◆ **Data in this exercise**:
↓↓↓
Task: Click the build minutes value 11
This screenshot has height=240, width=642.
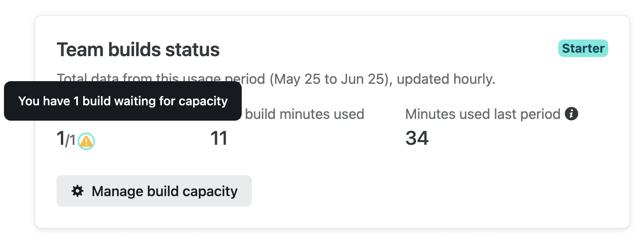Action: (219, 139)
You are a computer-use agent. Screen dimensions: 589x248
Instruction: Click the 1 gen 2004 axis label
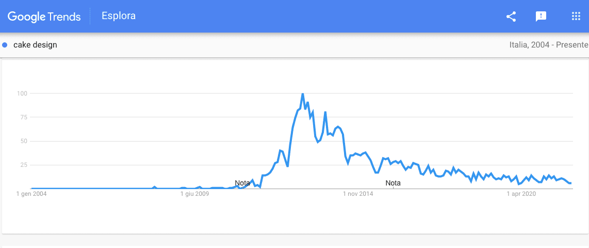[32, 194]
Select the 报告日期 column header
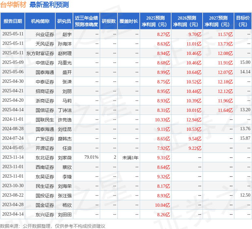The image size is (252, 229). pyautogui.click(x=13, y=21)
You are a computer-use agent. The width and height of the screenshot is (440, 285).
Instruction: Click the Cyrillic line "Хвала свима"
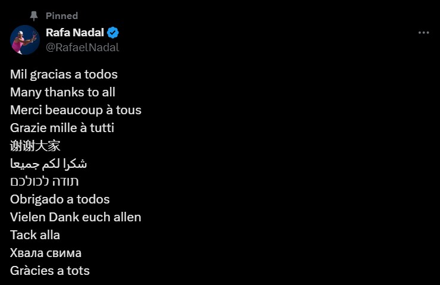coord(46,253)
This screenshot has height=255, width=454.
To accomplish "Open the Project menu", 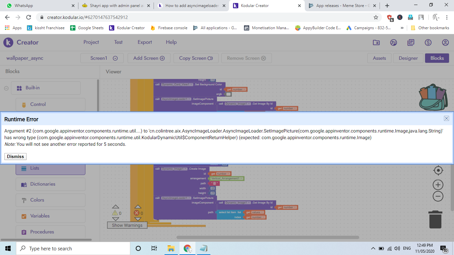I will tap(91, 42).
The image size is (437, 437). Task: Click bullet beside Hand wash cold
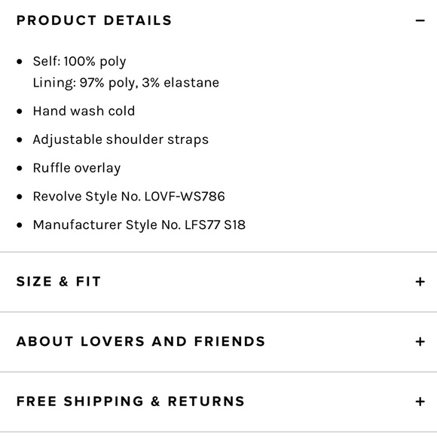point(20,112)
↑↑↑
◆ **Problem to work on**:
Nothing but the lines from the one with "The image size is (437, 437)." through the last line of the records should appear in your answer, each exactly as written and without pictures.

◆ **Answer space**:
The image size is (437, 437). Task: Click bullet beside Hand wash cold
point(20,112)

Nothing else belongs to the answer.